(Stored records)
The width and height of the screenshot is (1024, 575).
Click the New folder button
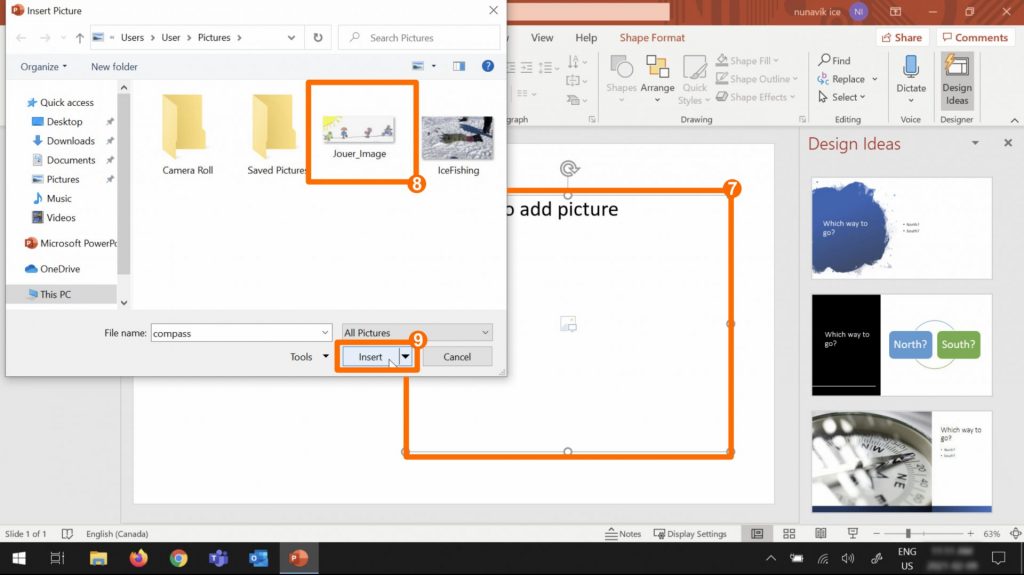click(x=114, y=67)

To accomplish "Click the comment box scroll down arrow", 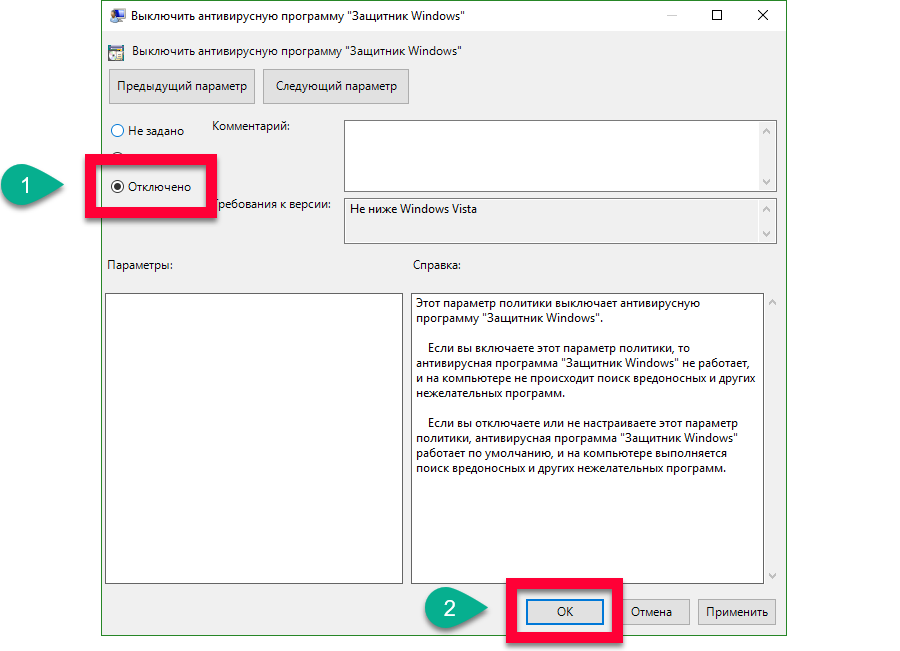I will 767,182.
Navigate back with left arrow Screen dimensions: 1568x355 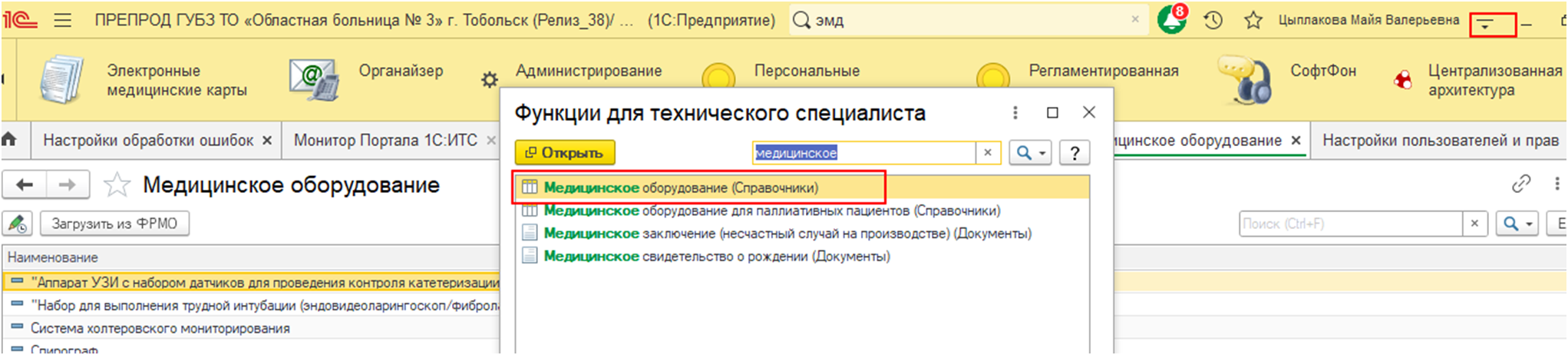coord(25,184)
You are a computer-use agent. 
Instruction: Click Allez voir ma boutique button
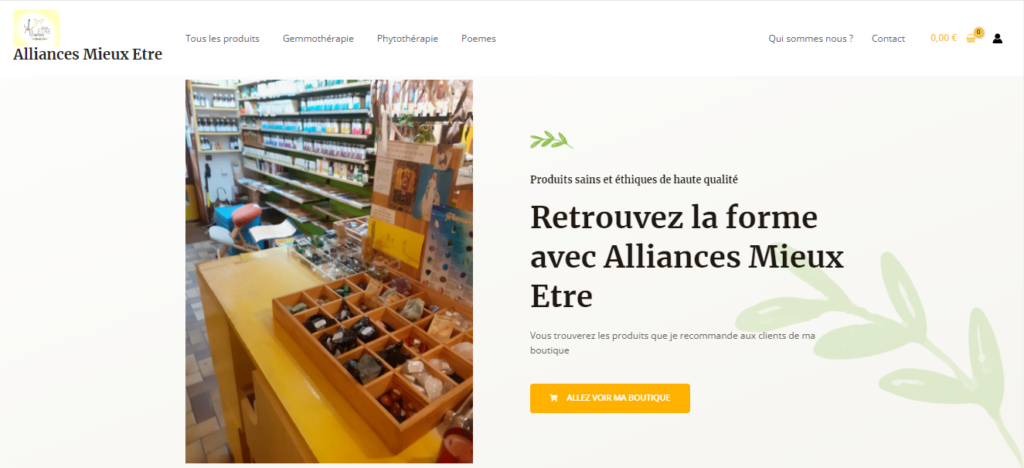coord(610,398)

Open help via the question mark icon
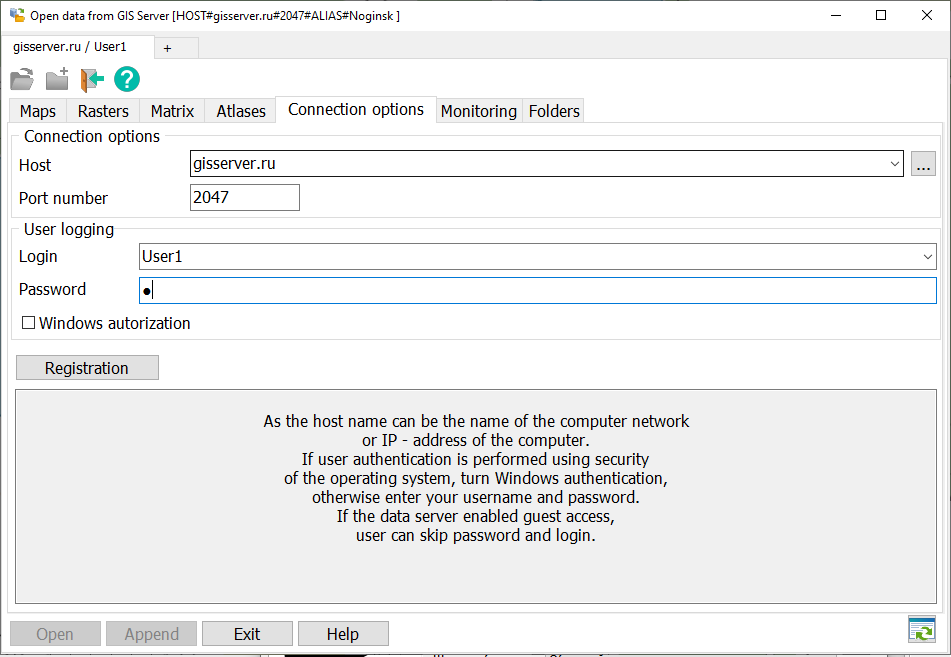tap(127, 80)
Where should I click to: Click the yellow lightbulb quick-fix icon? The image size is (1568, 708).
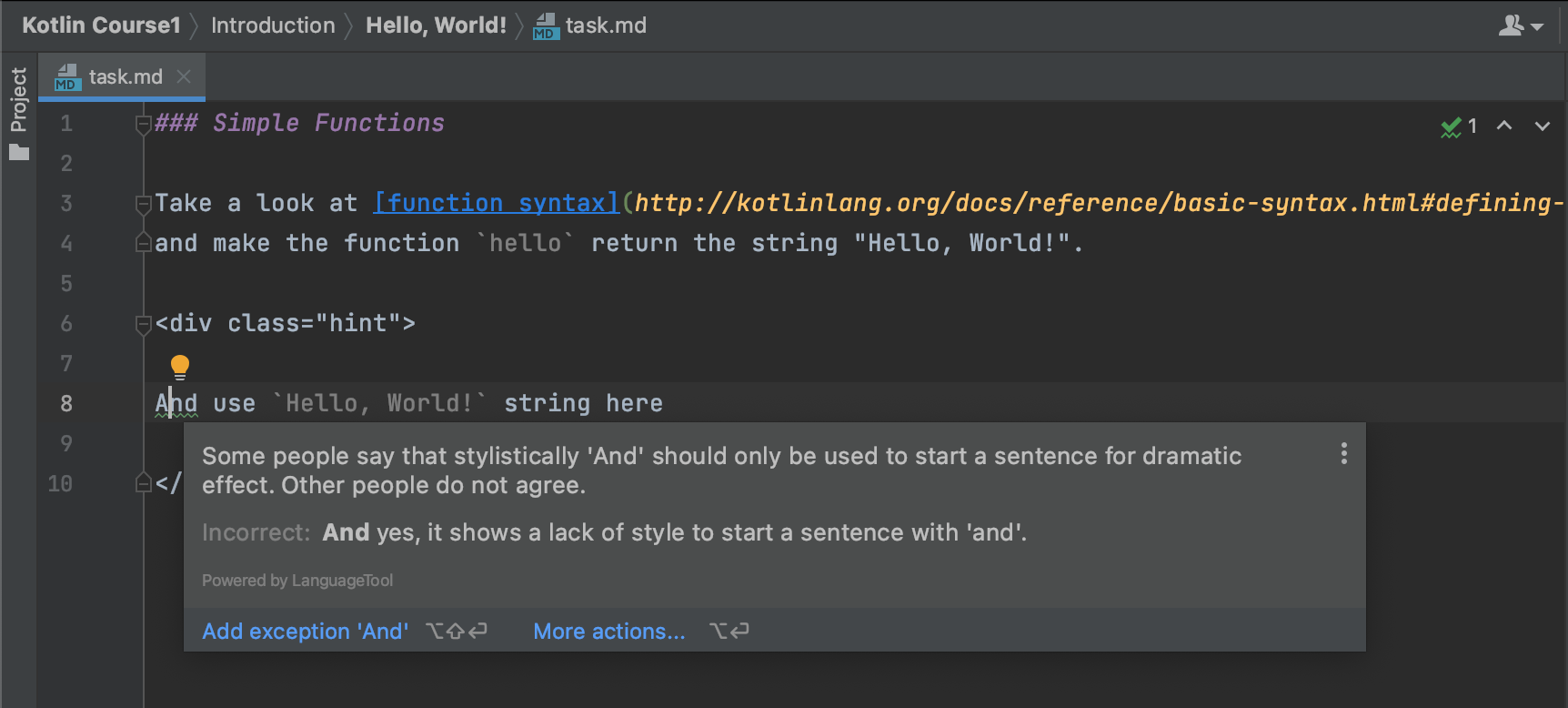pyautogui.click(x=180, y=367)
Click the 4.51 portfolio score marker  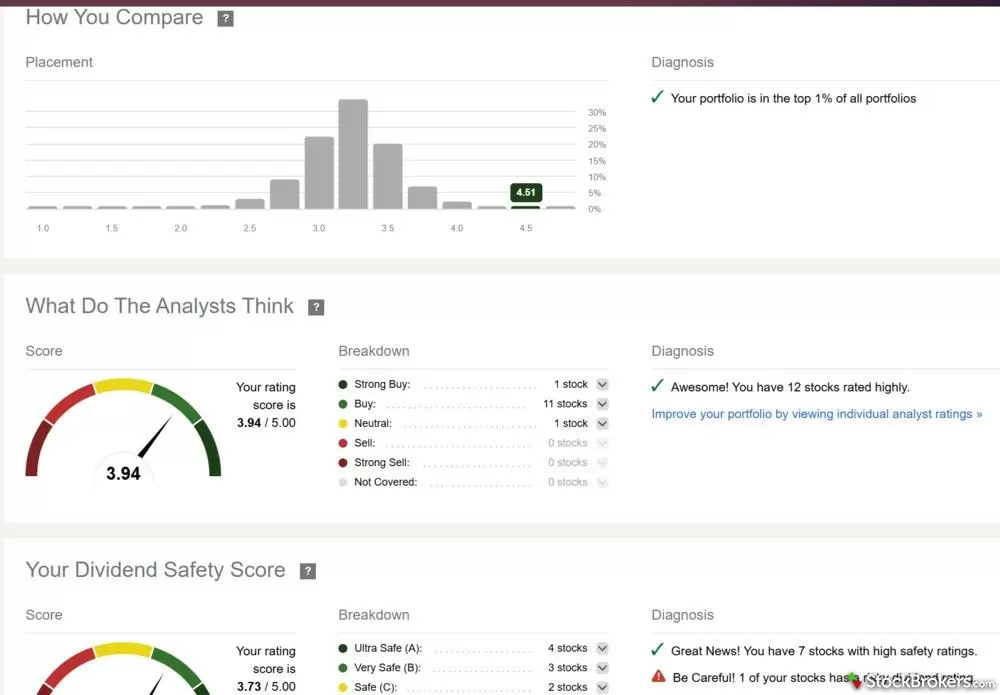(x=525, y=192)
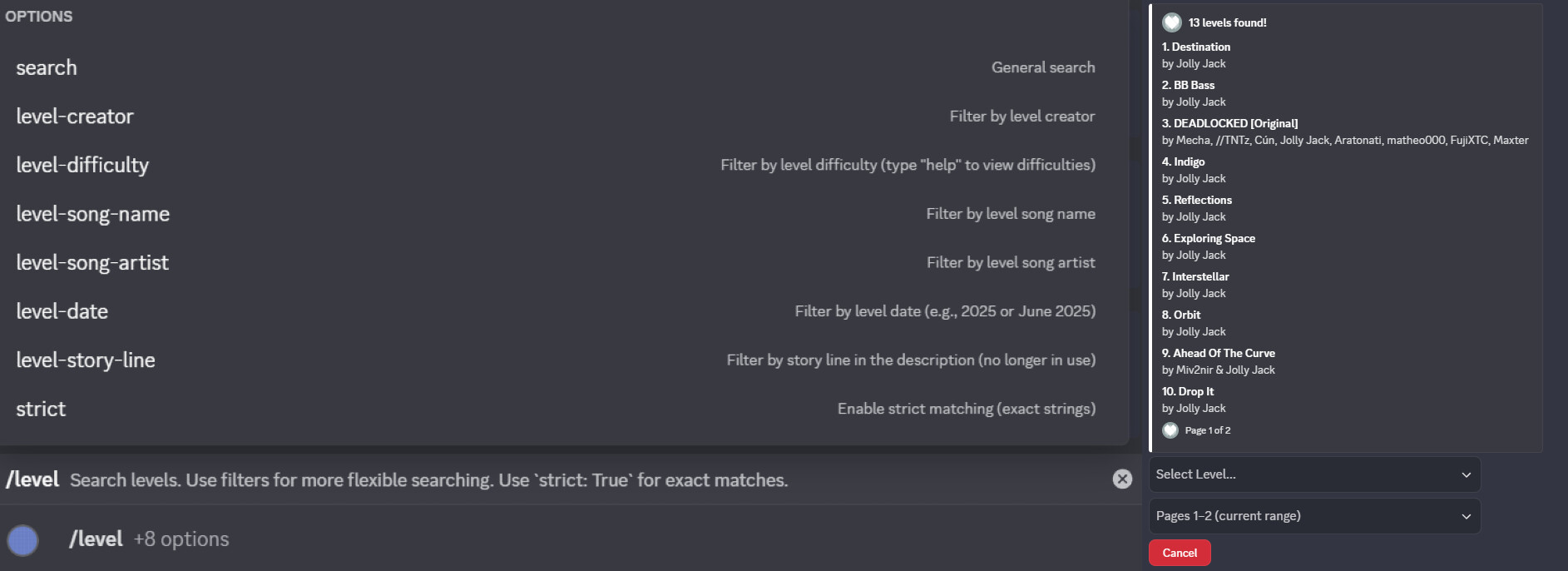Expand the 'Pages 1–2 (current range)' dropdown
This screenshot has width=1568, height=571.
[1313, 516]
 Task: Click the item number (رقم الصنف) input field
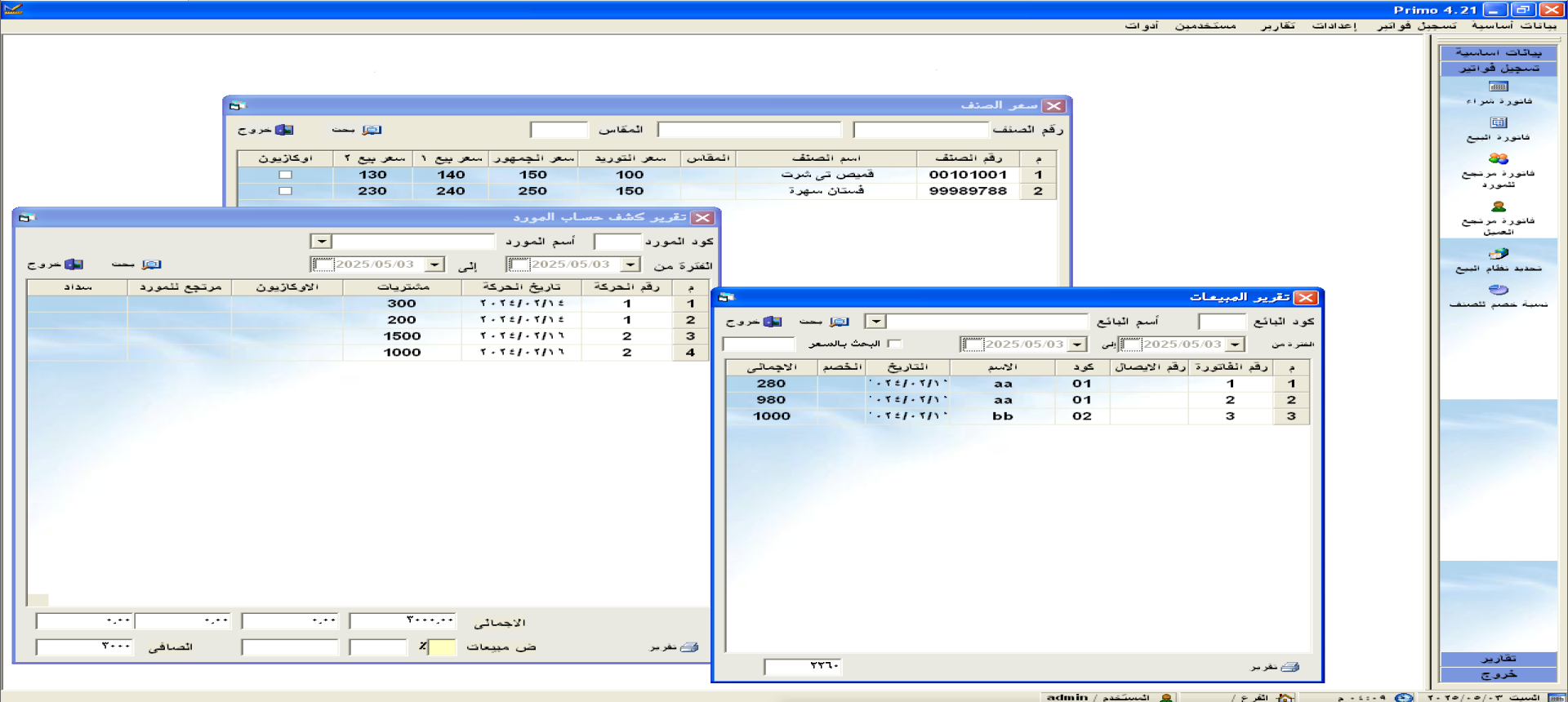pos(920,130)
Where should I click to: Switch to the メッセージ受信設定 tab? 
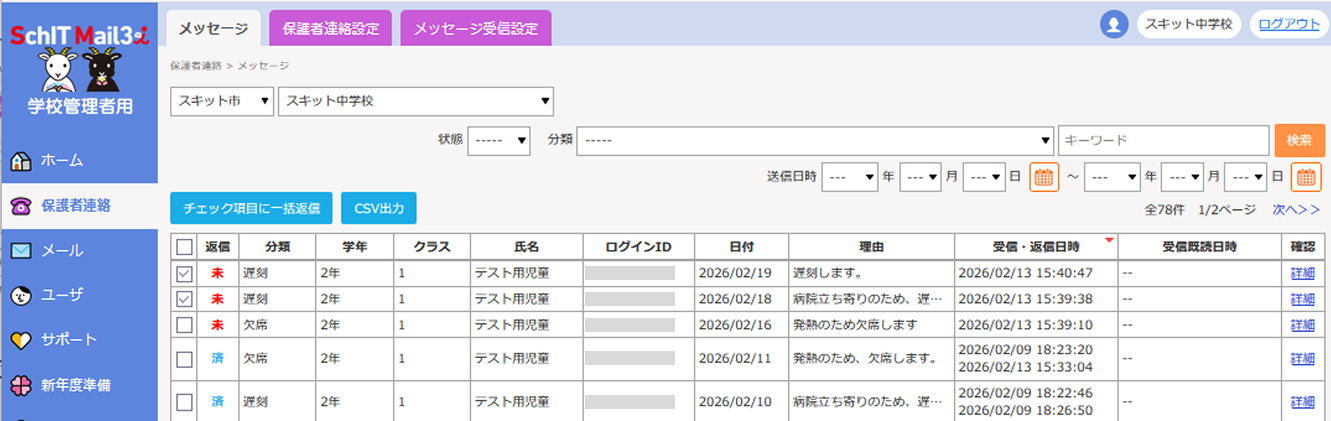(475, 28)
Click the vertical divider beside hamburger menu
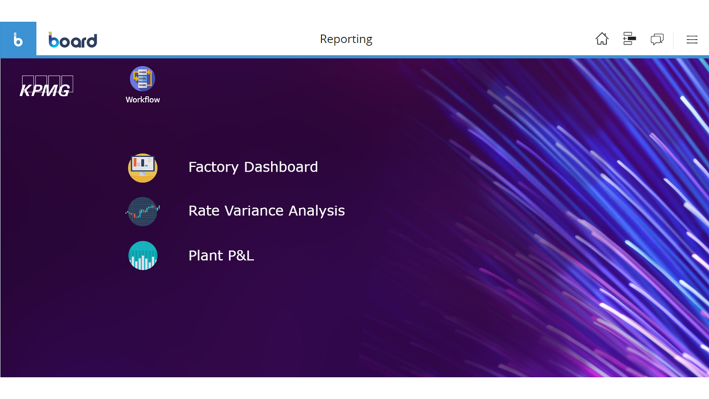 [x=674, y=40]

Exercise objective -
Each line from the one bearing "Click the vertical" through the final line of the records is to be copied exactly, and no pictures are to be included.

Response to the exercise -
Click the vertical divider beside hamburger menu
 [x=674, y=40]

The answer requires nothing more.